Directions:
Translate this sentence from the post about copying vectors in R into Spanish: "I learned to never grow a vector because we do not want to create a new copy of an object every time."

Text segment:
Immutable Objects in R - what happens here under the hood?


I am a little bit confused. I learned to never grow a vector because we do not want to create a new copy of an object every time.

# Bad
start <- Sys.time()

vector1 <- vector()

for(i in 1:100000000) {
  vector1[i] <- i
}

end <- Sys.time()

print(end - start)
Time difference of 17.06454 secs  



# Good
vector2 <- vector(length = 100000000)

start <- Sys.time()

for(i in 1:100000000) {
  vector2[i] <- i
}

end <- Sys.time()

print(end - start)
Time difference of 4.50159 secs

The results tend to prove this correct, however, for example I read here: http://adv-r.had.co.nz/Functional-programming.html something like this: "Mutable state is normally hard because every time it looks like you’re modifying an object, you’re actually creating and then modifying a copy."

So am I not creating a copy everytime I store a new value inside the vector in example 2? Should this not normally not be even slower, because each iteration a vector of size 100.000.000 gets copied?

What do I not understand here?


Solution

  • The section you were reading was in the context of a function. If you check out the section on memory, you'll see

    What happens to x in the following code?

    x <- 1:10
    x[5] <- 10
    

    There are two possibilities:

    1. R modifies x in place.

    2. R makes a copy of x to a new location, modifies the copy, and then uses the name x to point to the new location.

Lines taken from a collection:
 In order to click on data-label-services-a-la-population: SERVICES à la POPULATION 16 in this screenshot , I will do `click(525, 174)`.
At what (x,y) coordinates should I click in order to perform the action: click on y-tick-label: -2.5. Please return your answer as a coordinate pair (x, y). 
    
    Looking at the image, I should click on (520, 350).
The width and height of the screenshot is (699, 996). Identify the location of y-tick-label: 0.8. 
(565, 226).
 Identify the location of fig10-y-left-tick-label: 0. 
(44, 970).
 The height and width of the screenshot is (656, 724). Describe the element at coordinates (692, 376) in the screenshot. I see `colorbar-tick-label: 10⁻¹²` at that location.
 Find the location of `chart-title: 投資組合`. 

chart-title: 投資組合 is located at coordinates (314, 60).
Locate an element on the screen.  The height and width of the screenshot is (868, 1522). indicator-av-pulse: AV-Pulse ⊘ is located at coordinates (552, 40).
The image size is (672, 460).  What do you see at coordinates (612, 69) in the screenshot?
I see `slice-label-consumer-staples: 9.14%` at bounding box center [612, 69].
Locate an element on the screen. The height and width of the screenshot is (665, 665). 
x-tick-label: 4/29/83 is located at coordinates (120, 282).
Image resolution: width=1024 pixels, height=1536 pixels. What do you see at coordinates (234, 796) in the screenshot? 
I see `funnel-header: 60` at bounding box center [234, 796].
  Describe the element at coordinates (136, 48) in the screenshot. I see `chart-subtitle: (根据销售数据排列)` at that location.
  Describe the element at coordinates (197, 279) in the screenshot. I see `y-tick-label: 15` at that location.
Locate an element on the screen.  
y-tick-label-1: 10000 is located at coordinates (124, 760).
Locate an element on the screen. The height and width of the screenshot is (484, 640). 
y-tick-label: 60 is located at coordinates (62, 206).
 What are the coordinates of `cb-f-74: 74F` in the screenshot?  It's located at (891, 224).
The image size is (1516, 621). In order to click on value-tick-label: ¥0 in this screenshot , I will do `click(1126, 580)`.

Solution for this task:
Aprendí a nunca hacer crecer un vector porque no queremos crear una nueva copia de un objeto cada vez.